### YOUR GOAL:
Repeat precisely, and only, the lines between the line containing "Where should I click to: Click info" and the end of the listing below, both ends included.

### RECORDS SUPPLIED:
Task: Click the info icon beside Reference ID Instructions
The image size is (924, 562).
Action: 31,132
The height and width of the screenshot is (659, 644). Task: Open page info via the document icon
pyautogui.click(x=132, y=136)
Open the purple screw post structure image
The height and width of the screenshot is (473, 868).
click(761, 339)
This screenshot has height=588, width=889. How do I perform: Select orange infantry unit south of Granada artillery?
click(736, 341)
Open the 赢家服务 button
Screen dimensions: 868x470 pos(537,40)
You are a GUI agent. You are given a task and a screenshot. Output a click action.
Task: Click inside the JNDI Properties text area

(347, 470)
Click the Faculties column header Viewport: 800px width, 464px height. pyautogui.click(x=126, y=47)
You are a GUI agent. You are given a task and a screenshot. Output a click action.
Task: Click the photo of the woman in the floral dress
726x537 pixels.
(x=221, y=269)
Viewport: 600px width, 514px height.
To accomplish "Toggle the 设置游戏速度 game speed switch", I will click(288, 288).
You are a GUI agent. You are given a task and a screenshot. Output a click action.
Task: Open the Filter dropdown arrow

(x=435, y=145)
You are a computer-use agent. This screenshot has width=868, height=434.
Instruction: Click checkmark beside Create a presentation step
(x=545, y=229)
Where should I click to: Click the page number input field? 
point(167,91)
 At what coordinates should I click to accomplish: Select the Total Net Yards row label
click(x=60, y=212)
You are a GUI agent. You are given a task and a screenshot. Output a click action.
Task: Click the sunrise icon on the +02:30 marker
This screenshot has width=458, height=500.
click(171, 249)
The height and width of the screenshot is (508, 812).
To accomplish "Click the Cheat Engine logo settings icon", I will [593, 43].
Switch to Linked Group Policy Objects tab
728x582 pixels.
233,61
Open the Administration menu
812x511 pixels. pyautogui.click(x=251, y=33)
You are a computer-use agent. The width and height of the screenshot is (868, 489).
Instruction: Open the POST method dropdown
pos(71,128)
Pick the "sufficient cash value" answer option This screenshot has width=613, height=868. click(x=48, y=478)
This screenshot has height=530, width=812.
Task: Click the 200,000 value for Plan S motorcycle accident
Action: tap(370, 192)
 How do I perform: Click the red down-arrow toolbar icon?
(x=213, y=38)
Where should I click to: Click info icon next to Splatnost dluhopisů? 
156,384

### THE ANSWER:
Where should I click to: Click info icon next to Splatnost dluhopisů? 
156,384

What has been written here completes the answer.